BioWorld International Correspondent

LONDON - After two years of searching, British Biotech plc finally landed a merger partner, privately held RiboTargets Holdings plc, a structure-based drug discovery specialist that brings £19 million to add to British Biotech's £32 million cash pile.

Based on British Biotech's closing price of 3.875 pence per share on March 19, the unnamed merged entity will have a market capitalization of £52 million (US$81.3 million), a far cry from British Biotech's peak valuation of £2 billion.

RiboTargets' investors, who have put £45 million in since its formation in July 1997, have had to swallow hard to accept the £26 million valuation that the deal puts on the company.

Simon Sturge, CEO of Cambridge, UK-based RiboTargets, will become CEO of the merged company. He told BioWorld International, "The shareholders have faced up to the realization that the public markets are substantially down, and whether it was an [initial public offering] or a merger, they would have to accept a low valuation."

But with £19 million in cash, RiboTargets did not necessarily need to make a move now. "I think that is why this is a very positive thing," Sturge said. "We could have tried to sit it out, but we have merged to create a stronger company."

Following completion, British Biotech shareholders will own 50.01 percent, and RiboTargets shareholders 49.99 percent of the merged company. Over 99 percent of RiboTargets' shareholders have committed to accept the offer, while British Biotech's largest shareholder, Amvescap plc, which owns 25.5 percent of the shares, has said it will vote in favor of the deal.

The architect of the deal is Peter Fellner, outgoing CEO of London-based Celltech Group plc. Fellner will be executive chairman of the merged company and has further acquisition plans. When he accepted the position of chairman of Oxford-based British Biotech in November 2002, he vowed to use it as a springboard to force restructuring of the UK biotechnology sector. He said that the merger with RiboTargets "signals the first step in repositioning British Biotech as a competitive commercial biotech company."

Sturge said RiboTargets and British Biotech have looked at acquiring a number of companies.

"Our advantage now is that we have a very, very strong cash position in a market where few have cash," he said.

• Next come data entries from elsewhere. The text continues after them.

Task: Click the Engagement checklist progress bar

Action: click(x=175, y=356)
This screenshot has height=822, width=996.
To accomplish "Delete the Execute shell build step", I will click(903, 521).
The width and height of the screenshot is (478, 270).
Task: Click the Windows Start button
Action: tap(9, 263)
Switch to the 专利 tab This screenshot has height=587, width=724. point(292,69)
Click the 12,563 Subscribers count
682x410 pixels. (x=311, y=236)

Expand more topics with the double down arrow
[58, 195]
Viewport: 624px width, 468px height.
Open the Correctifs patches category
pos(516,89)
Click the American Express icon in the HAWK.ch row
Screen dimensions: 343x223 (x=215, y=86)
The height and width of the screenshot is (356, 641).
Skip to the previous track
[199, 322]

The aim is to build on RiboTargets' discovery skills and British Biotech's development experience and create a broad oncology and anti-infectives pipeline.

Annual cost savings of £6.4 million annually are promised, with savings of £3.1 million in the first 12 months. As a first step, British Biotech said it is transferring 17 researchers involved in metalloenzyme inhibitors to Evotec OAI AG's facilities in Oxford, and then would contract back chemistry services from the Hamburg, Germany-based company. Over time, the work force will be cut from 177 down to 110. The combined cash is expected to fund the merged company for three years.

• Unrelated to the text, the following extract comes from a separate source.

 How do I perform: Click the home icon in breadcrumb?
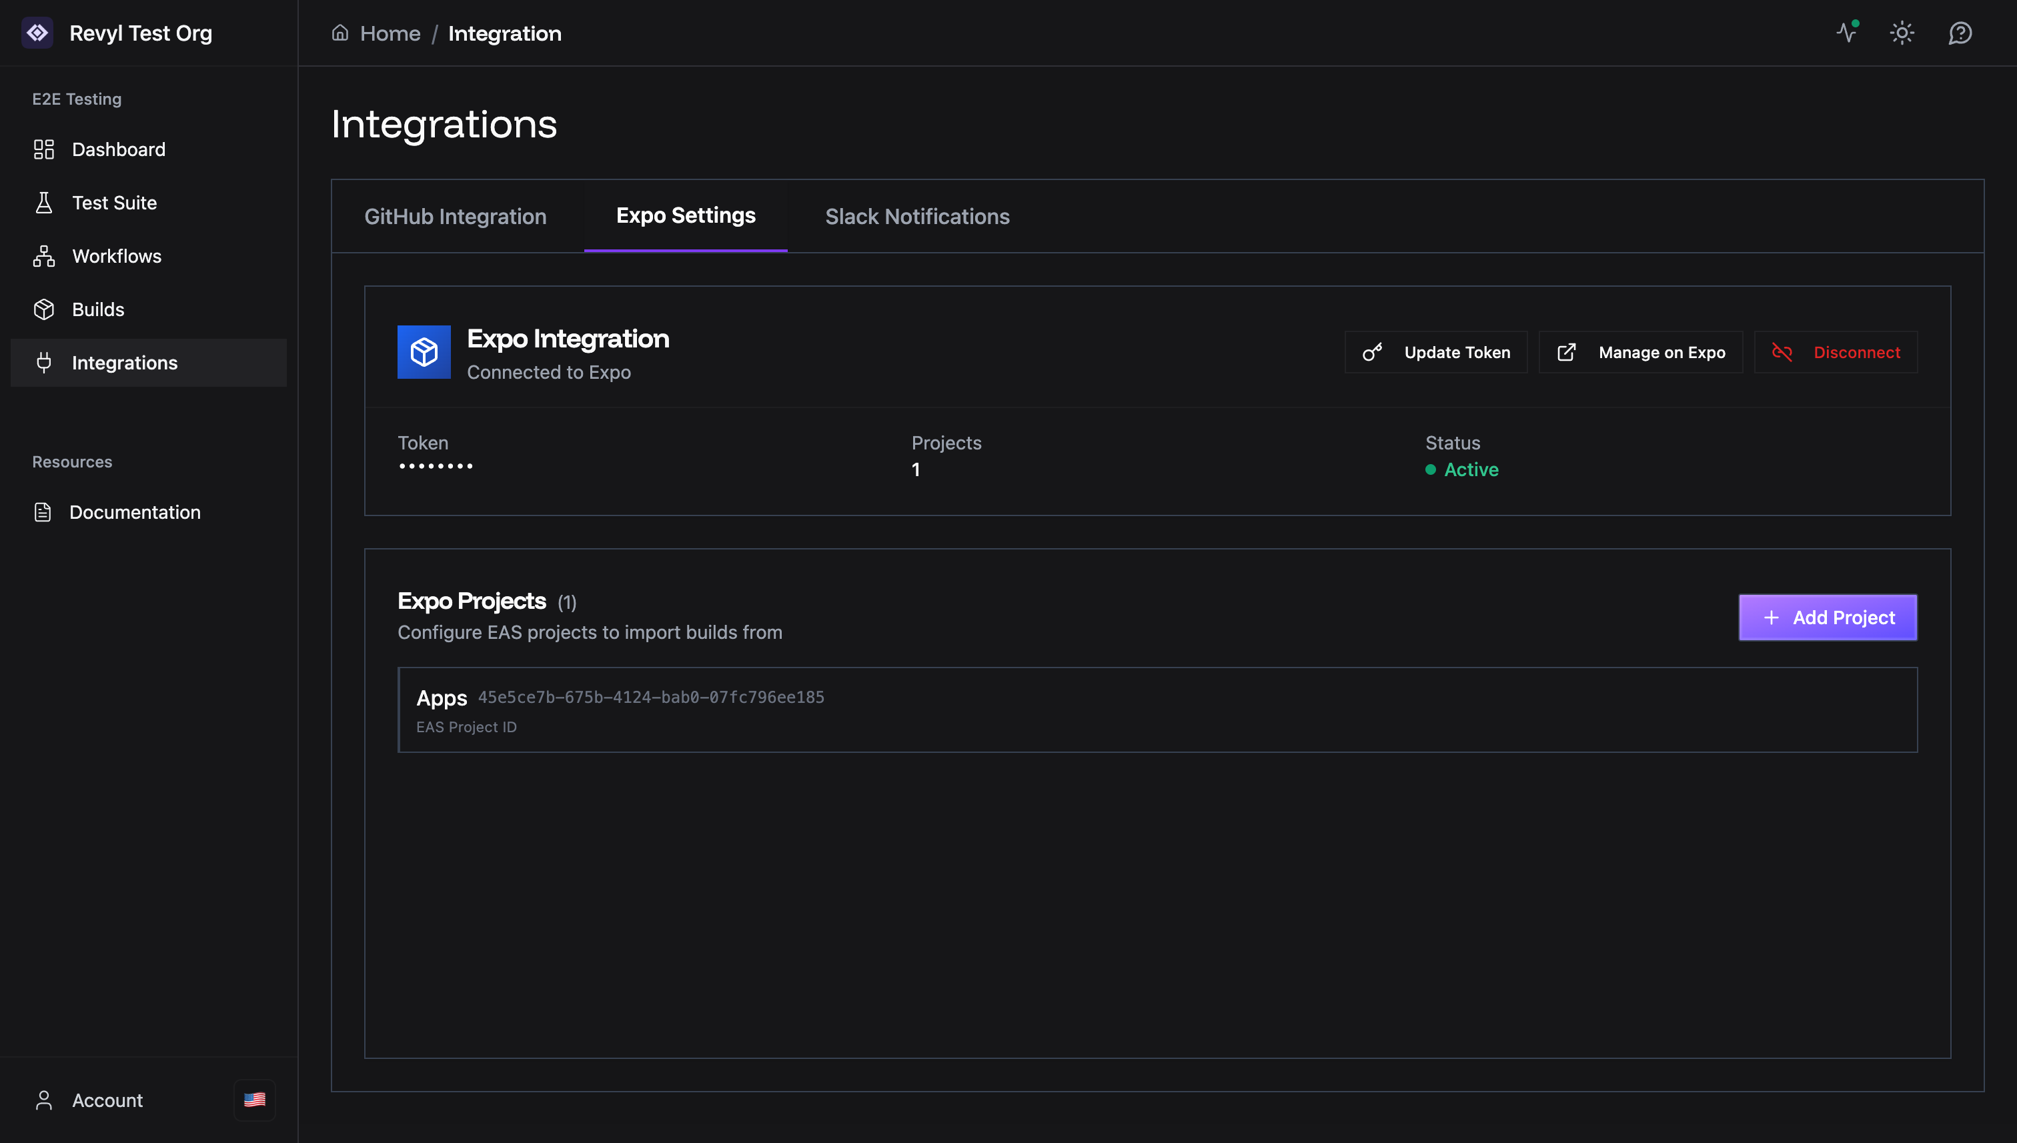click(x=340, y=33)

Sturge said there also would be a portfolio review.

"We have done a huge amount of due diligence on [British Biotech's] product portfolio," he said. "In our view, there will be substantial rationalization and then we will focus on the best products."

Initially, the merged pipeline will have four products in clinical development, all from British Biotech. Sturge said data is expected on all four in the next three to six months, putting the company in a good position to decide which to take forward. British Biotech's collaborations with Geneva-based Serono SA in anti-inflammatory drugs and with Genasoft Inc. in anti-infectives will continue.

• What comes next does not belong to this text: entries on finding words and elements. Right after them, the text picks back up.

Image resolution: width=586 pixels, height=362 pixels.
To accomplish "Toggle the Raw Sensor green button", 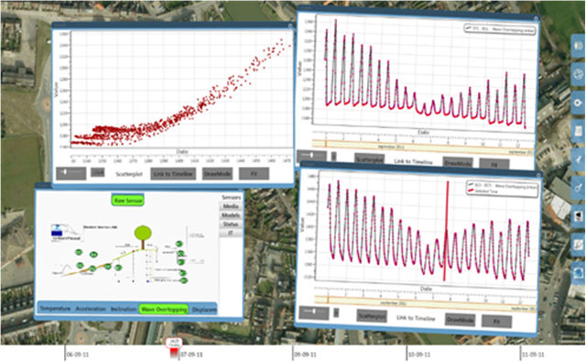I will coord(128,201).

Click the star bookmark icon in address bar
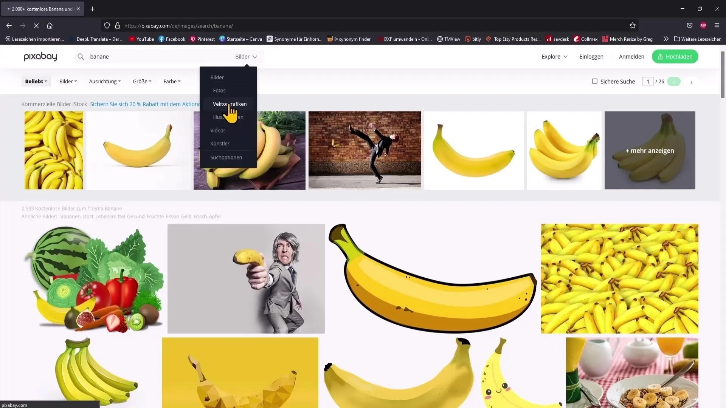[633, 26]
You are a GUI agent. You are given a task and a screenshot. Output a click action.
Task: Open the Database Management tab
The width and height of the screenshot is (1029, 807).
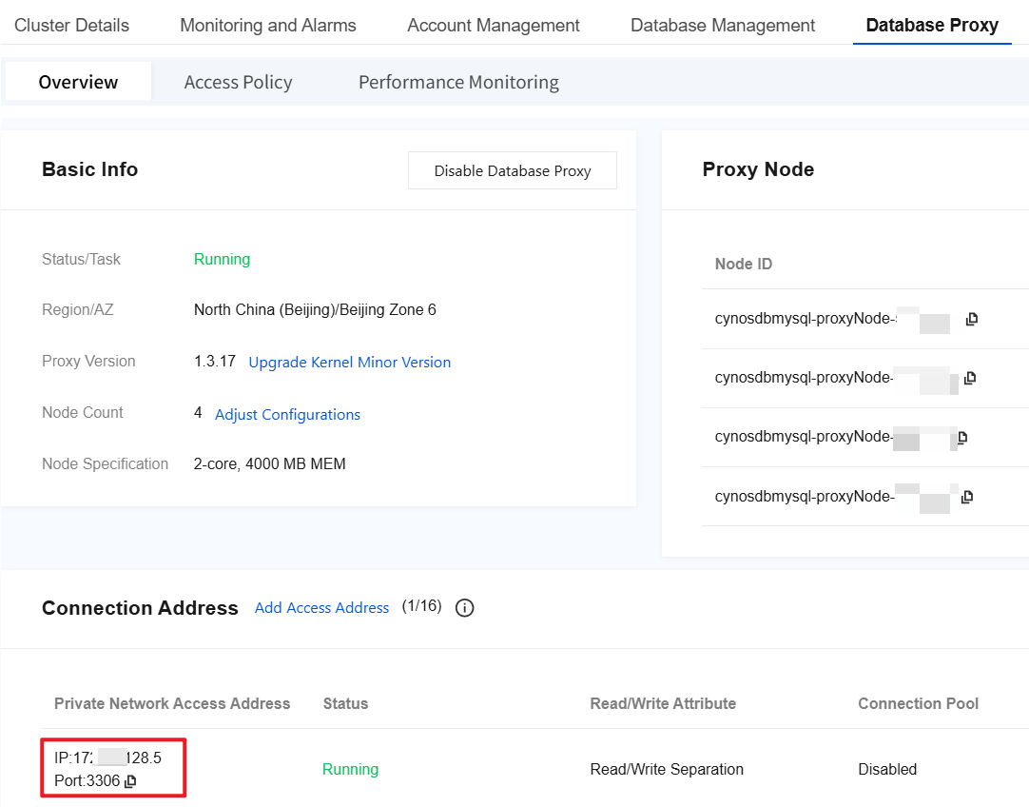click(x=723, y=26)
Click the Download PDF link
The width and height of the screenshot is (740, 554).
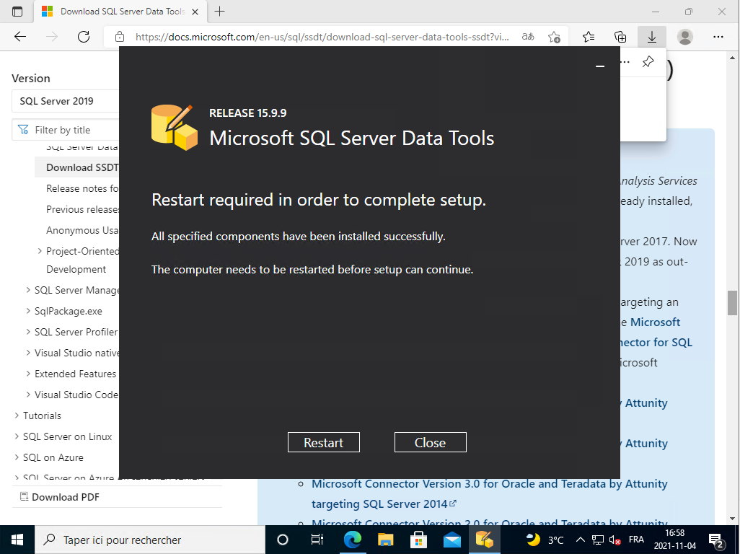[65, 497]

RiboTargets' lead product is R140, an oral GabaA agonist for pain relief in cancer, was in-licensed last year and due to enter clinical development in the second half of 2003. RiboTargets' lead in-house program, a search for small-molecule inhibitors of the cancer target Hsp90, is scheduled to enter preclinical development this year. In addition, the company has five early stage programs based on antibacterial and anticancer targets.

The research and development of the merged company will be based in Cambridge. British Biotech owns the freehold of buildings in Oxford, which Sturge said would be disposed of and replaced with a serviced office. Sturge himself will be based in Cambridge.

Tony Weir, finance director of British Biotech, will retain that position in the merged company. British Biotech has had an acting CEO since November 2002, Elliot Goldstein resigned following the scrapping of several products in clinical development and his failure to enlarge the pipeline through merger or acquisition. That coup de grace was the breakdown of merger negotiations with the antibody specialist Morphosis AG of Munich, Germany, in October 2002.

British Biotech's stock (NASDAQ:BBIOY) fell 25 cents Friday, or 9.3 percent, to close at $2.45.